Review finds ban of ocean-based British Columbia salmon farms ignores research, offers little benefit to wild salmon and increases reliance on imports

An international review warns that Canada’s move to ban ocean-based salmon farms in British Columbia (BC) overlooks decades of scientific research, could undermine coastal economies and is unlikely to boost wild salmon populations significantly.
The paper, published in Reviews in Aquaculture and authored by researchers from the United States, Australia, Sweden and several universities, identifies British Columbia as a prominent example of aquaculture policy shaped more by political pressures than by scientific evidence.
“Aquaculture has made significant progress toward reducing impacts on wild species while feeding a growing population, supported by decades of science and efforts aligned with EAA and OneHealth,” the researchers wrote in the paper.
The review states that the federal decision to end ocean-based salmon farming by 2029 is rooted in outdated assumptions and does not account for technological and environmental improvements within the sector.
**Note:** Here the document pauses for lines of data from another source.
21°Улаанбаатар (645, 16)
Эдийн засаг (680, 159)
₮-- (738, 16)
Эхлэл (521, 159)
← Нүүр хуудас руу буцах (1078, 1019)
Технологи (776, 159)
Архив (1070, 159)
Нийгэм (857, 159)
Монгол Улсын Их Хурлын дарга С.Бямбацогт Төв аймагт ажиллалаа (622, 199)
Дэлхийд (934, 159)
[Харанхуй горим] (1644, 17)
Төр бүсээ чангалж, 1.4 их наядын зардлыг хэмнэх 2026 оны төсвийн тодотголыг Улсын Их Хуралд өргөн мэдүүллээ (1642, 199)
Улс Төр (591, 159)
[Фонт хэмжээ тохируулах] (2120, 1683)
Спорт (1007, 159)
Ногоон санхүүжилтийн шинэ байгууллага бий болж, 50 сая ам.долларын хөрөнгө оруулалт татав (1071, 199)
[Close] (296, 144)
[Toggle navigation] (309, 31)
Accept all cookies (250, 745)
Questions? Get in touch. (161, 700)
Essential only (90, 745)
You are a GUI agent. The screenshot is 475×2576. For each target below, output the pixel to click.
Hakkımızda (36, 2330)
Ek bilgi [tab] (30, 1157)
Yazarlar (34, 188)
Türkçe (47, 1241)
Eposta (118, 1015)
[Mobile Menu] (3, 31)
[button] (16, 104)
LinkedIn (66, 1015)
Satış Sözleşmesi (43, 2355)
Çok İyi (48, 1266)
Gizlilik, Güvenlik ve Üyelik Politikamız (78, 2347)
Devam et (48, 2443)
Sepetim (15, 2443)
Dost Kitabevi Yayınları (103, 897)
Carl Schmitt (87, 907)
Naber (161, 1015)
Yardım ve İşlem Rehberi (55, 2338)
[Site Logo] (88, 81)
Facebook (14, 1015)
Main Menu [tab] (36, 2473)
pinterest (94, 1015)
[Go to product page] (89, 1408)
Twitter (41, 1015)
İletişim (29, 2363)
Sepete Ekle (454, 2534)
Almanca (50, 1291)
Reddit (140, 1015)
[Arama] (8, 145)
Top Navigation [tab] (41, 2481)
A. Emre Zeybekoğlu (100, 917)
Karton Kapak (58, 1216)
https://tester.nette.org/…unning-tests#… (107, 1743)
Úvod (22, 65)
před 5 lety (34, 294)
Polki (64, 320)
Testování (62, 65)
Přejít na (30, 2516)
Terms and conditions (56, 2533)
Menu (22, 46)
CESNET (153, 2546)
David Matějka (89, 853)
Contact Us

The authors contend that governance challenges, rather than farm-level science, have guided the transition.
They also note that Canada has increased imports of farmed salmon from regions with weaker regulatory frameworks and higher associated emissions while reducing domestic production.
The researchers point to decades of studies in the province reporting minimal or neutral effects of pathogens and sea lice on wild salmon. They argue that these findings have been overshadowed in public debate, where amplified activist claims have contributed to elevated perceptions of risk. According to the authors, this dynamic helped set the stage for the federal phaseout of marine Atlantic salmon farming in the Pacific.
Researchers conclude B.C. salmon farms pose minimal risk to wild salmon populations
The paper emphasizes that all food production has environmental impacts, arguing that eliminating BC’s regulated salmon-farming sector would shift those impacts to other producing regions rather than eliminating them.
A study funded by Dalhousie University’s Agri-Food Analytics Lab found that federal farm closures have increased Canada’s reliance on higher-emission imports and contributed to rising retail prices. It projects salmon could exceed $13.60 per pound by 2026 and reports that Canada imported about 22,000 additional U.S. short tons of salmon in 2021–2022 compared with pre-closure years, generating an estimated 10.9 million U.S. short tons of carbon dioxide – the equivalent of putting more than 2.1 million cars on the road.
The authors also highlight improvements in aquaculture feeds, declining use of forage fish and growing reliance on byproducts in salmon diets. Combined with regulatory oversight, they describe as “more stringent than any other food-production sector in North America, by orders of magnitude,” they argue that closing BC farms removes one of the region’s most heavily regulated protein sources.